* [To be done] Which lines in the data below contain the string "screenshot"? Copy each of them, treating uppercase and lowercase as different.

============

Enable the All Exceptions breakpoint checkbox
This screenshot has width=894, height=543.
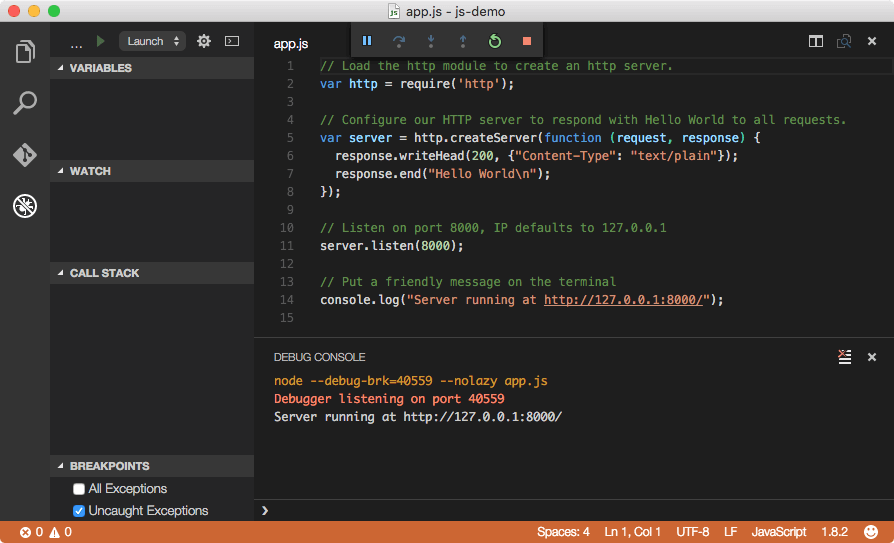tap(79, 489)
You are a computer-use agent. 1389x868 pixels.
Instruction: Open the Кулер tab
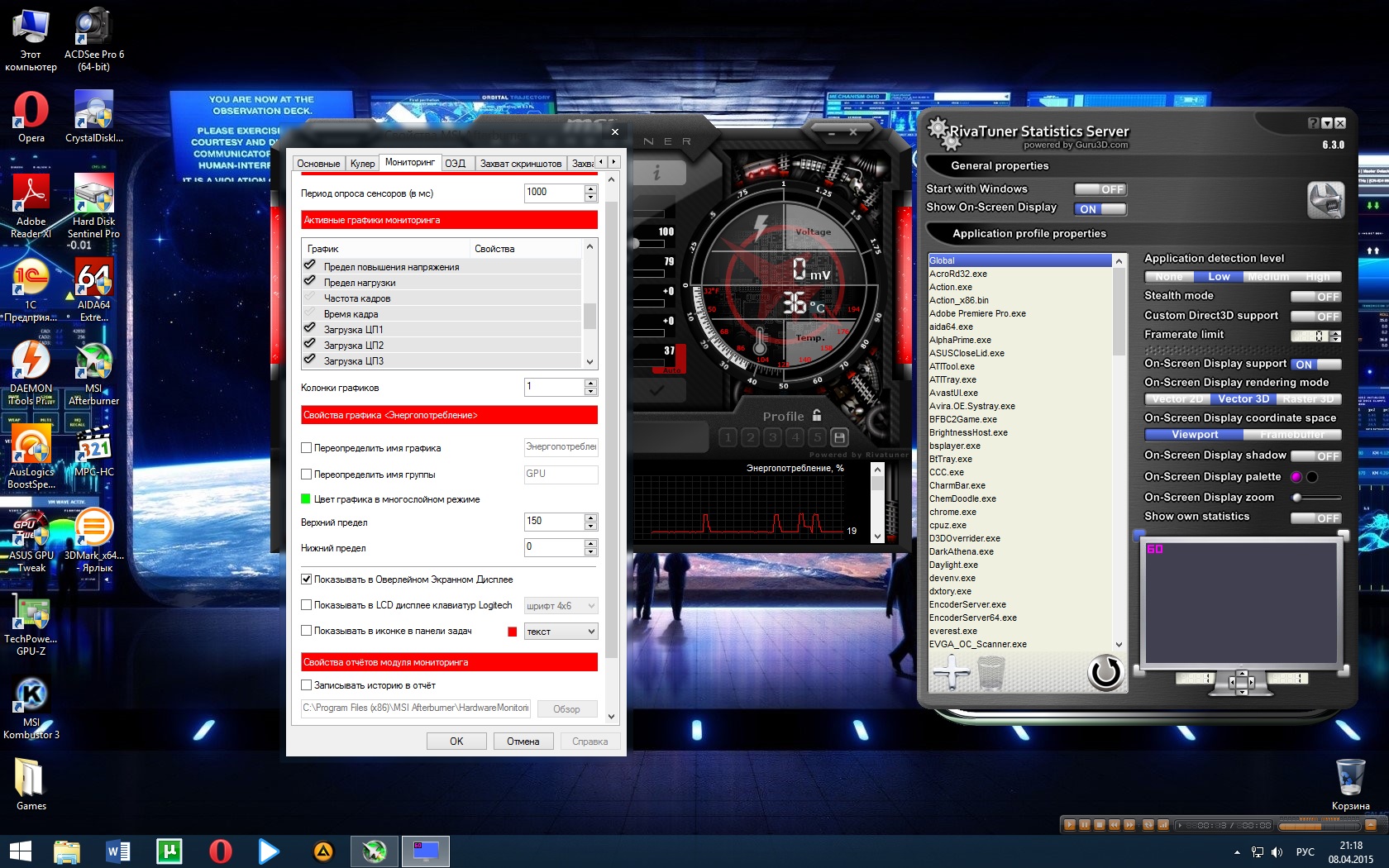pos(362,164)
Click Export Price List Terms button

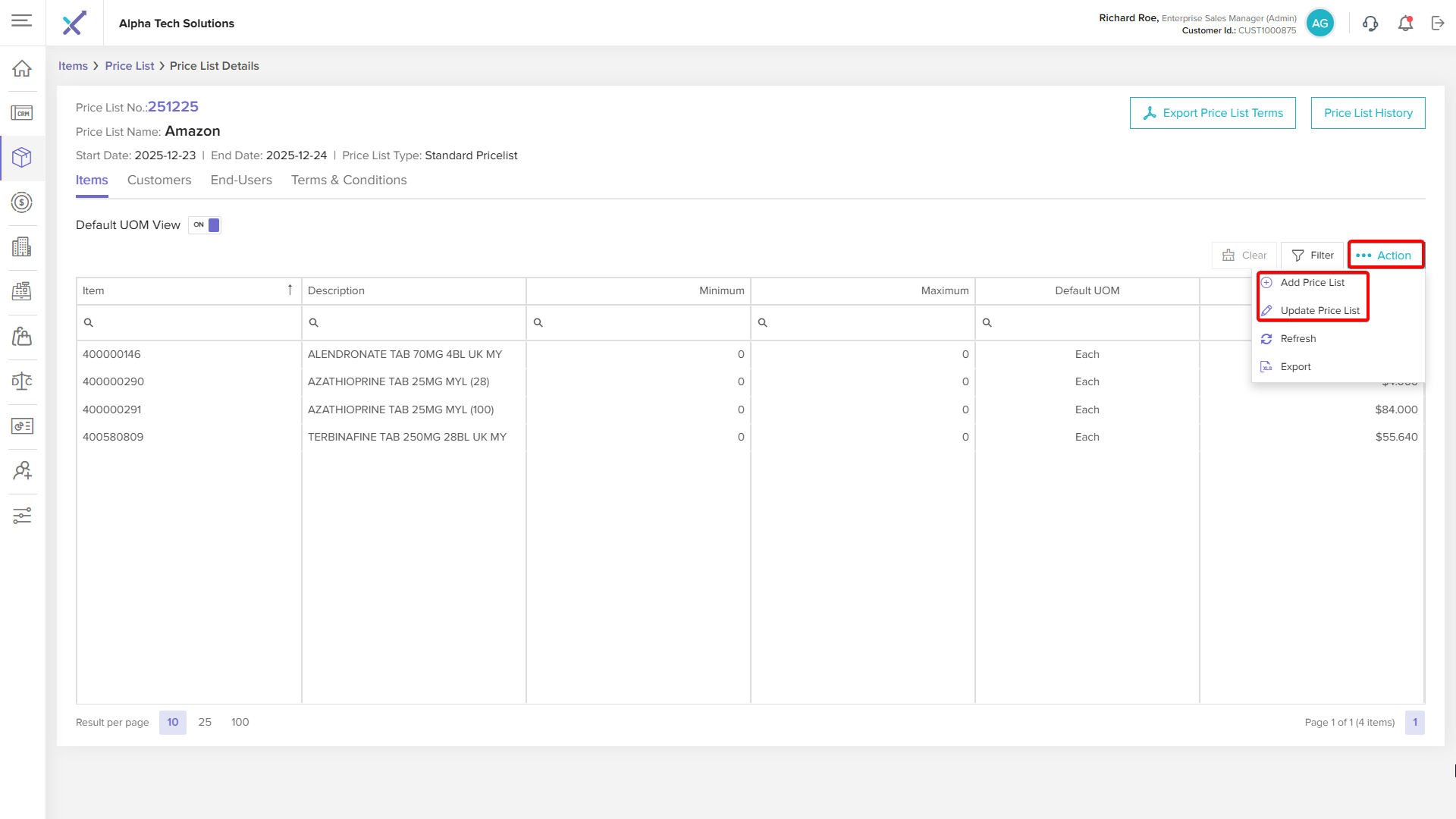[1213, 113]
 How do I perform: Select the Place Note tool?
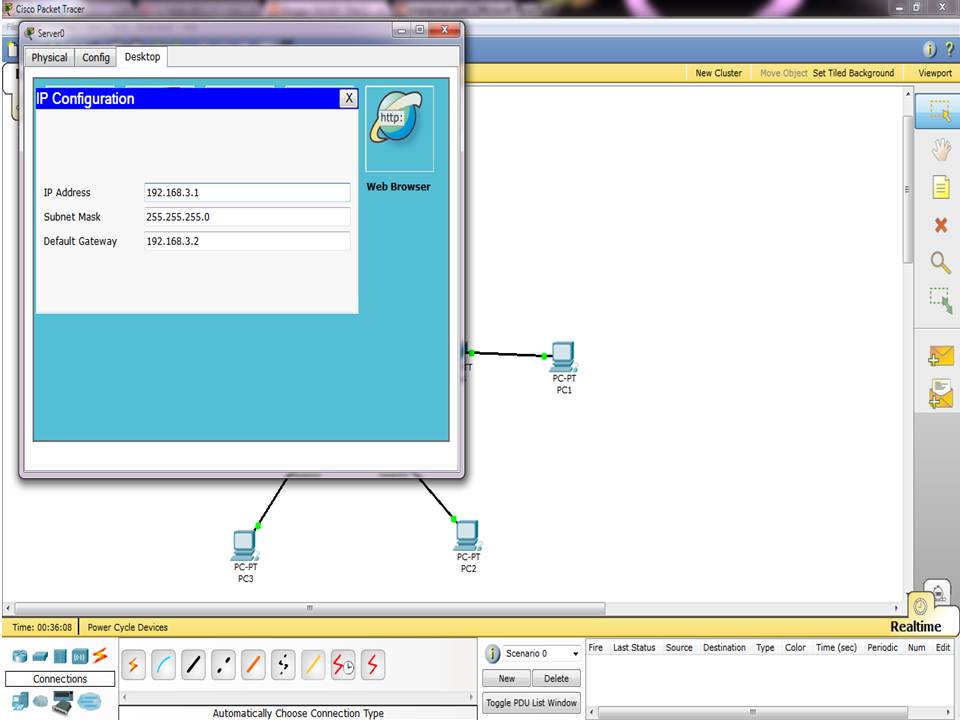click(940, 187)
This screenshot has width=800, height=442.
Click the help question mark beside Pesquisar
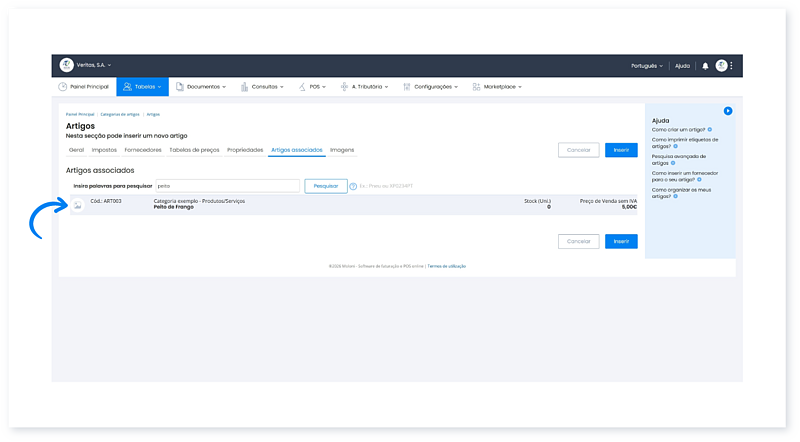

============

* [Full output]
This screenshot has width=894, height=543.
This screenshot has width=800, height=442.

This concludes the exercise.